Tuesday, January 2, 2018

Crugers Metro-North station


PHOTO:
Crugers was a station on the Hudson Line of the Metro-North Railroad which served the residents of the hamlet of Crugers, New York until its closure in 1996 when it and the next station northbound, Montrose, were replaced by the Cortlandt station between them.

The station, which still remains in part, was replaced as the last stage of expanding the Hudson Line to six-car high-level platforms and a track curvature at the station precluded such a conversion.

The station had 48 parking spaces for commuters.

It also has a bridge over the south end of Crugers Station Road and the tracks that despite being closed still exists today.

PHOTO: The former Crugers station is now just an empty lot

NY TIMES FLASHBACK: Cortlandt Welcomes New Train Station (September 8, 1996)


THE first new railroad station to be built in the state since Metro-North was formed in 1983 has made its debut here, and commuters are smiling. They praise its design, its convenience, its spacious parking lot. Few fail to mention their previous alternatives, the far smaller Hudson Line stations of Crugers and Montrose, which are now closed.

''This train station is so lit up,'' said Enzo Pagan, a veteran who lives at the Franklin Delano Roosevelt Veterans Affairs Hospital in Montrose. ''Crugers was like a dull old platform. People just walked on the tracks. The station was all beat up. The bridge looked rusty. But this station looks so clean and safe. It's like day and night.''

Mr. Pagan, wearing a black toreador hat and a bright red shirt, said he was going visiting. While he waited for the 7:50 A.M. train north, commuters to Manhattan began arriving for the 7:44 train south. People dressed for business mingled with others in blue jeans. Many sipped coffee bought from Robert Zukovich, who operates a temporary newspaper stand at the station.

''The 6:19 A.M. is the busiest train,'' Mr. Zukovich said. ''I'm gone after the 7:44.''

Frank Sansone, who works the night shift at the A.&P. supermarket in Croton-on-Hudson, said he took the train home to Wappingers Falls every morning because ''it saves my truck wear and tear.'' He used to use the Crugers station, but ''this is more convenient,'' he said. ''It's bigger and easier to get to.''

The $11 million station, which reflects a 50 percent increase in ridership on the upper Hudson since 1987, has 750 parking spaces, for which 576 permits have already been issued. By contrast, Crugers had 48 spaces and Montrose, 102.

Marjorie Anders, a spokeswoman for Metro-North, described the two former stations, which were less than two miles apart, as ''tiny stations on curved segments of railroad.

''You couldn't lengthen the platforms and people had to climb stairs to get on and off.''

Linda D. Puglisi, Town Supervisor of Cortlandt, said parking could not be expanded at the previous stations, which were in residential neighborhoods. Illegally parked cars habitually clogged streets leading to the stations.

The new station was developed as a joint venture between the town and the railroad, and the town had a say in the warmly colored, almost Southwestern look of the architecture. The town will maintain and operate the landscaped parking lot, which is equipped with up-to-date, long-term coin machines. (Parking revenues are to be evenly divided between the town and the railroad.)

The station is accessible to wheelchairs, with elevators to allow the handicapped to avoid the glass-enclosed overpass, which is not air-conditioned but has space heaters for winter use.

Ms. Puglisi said the station, an eight-year project, had helped put Cortlandt, a town of 38,000, more prominently on the map. The town includes the villages of Croton-on-Hudson and Buchanan and the hamlets of Verplanck, Montrose and Crugers. A state grant of $1.5 million will allow the town to widen intersections and make other traffic improvements on Routes 9 and 9A, which lead to the station.
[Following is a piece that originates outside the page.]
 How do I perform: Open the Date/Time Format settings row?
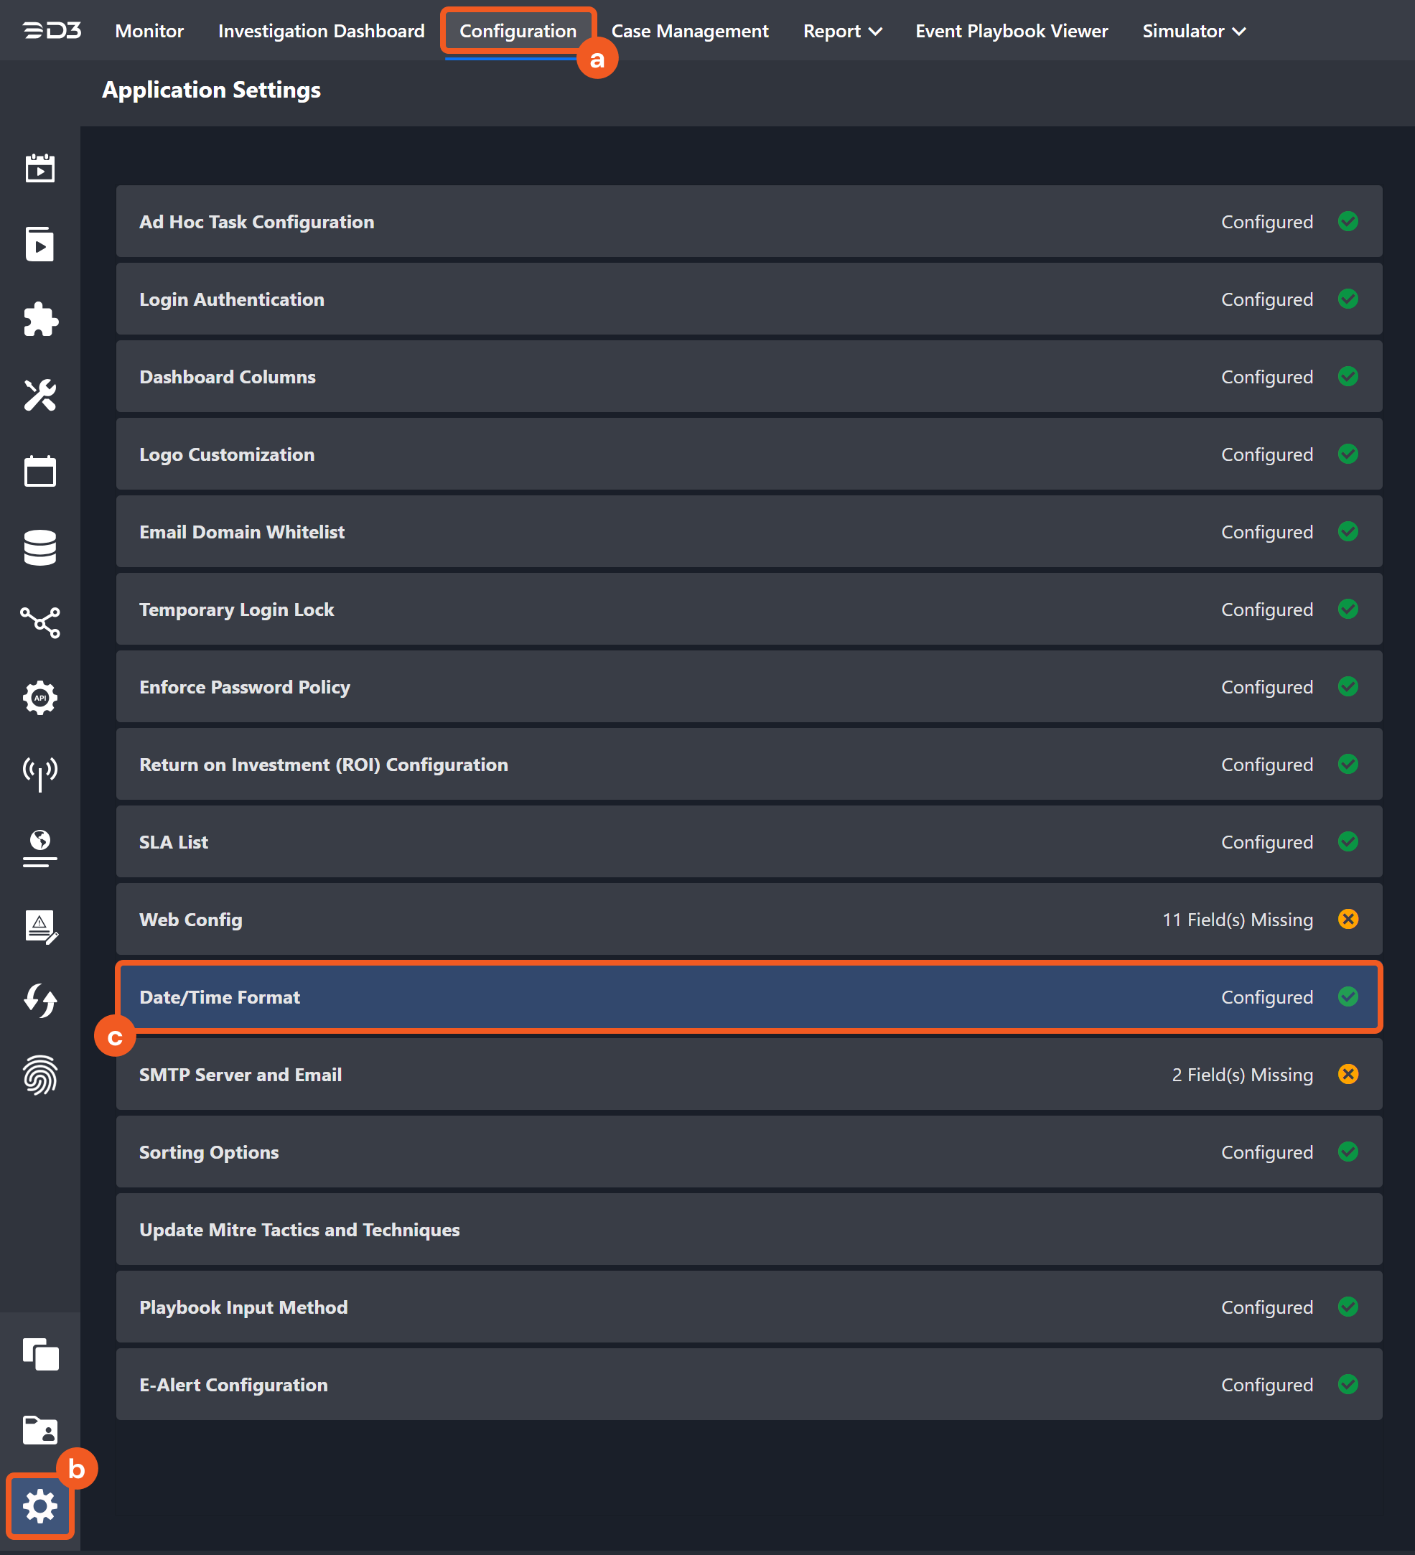tap(748, 997)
Ms. Puglisi said the town and railroad would develop a survey to gauge commuter satisfaction with the station by next month.

But Bob Leaversuch, an editor at McGraw-Hill in Manhattan, knew on the first day what was missing. ''There are no bathrooms,'' he said. ''That's part of the 90's, right? Trying to minimize crime. It's a bit of a shell, too.'' He looked across the southbound track, where a cement company was operating. ''And noisy.''

Ms. Anders dismissed the complaint about toilets, saying the trains had them. But Ms. Puglisi said the town would ''continue to lobby for bathrooms,'' and proposed using some of the 5 percent of gross profits earmarked for capital improvement projects to add such amenities.

The town is also discussing additional train service with the railroad -- two express trains and two local trains have already been added -- as well as features like a fence along the tracks and a permanent concession stand.

Later this month a $60,000 bronze sculpture will be unveiled at the station. Three life-size figures depict an American Indian, a Dutchman and a brick maker, representing the town's earliest inhabitants and workers.

The sculptor Robert Taplin of West Haven was selected by a panel, which included Cortlandt residents. The work was commissioned by Metro-North through the Arts for Transit program of its parent agency, the Metropolitan Transportation Authority.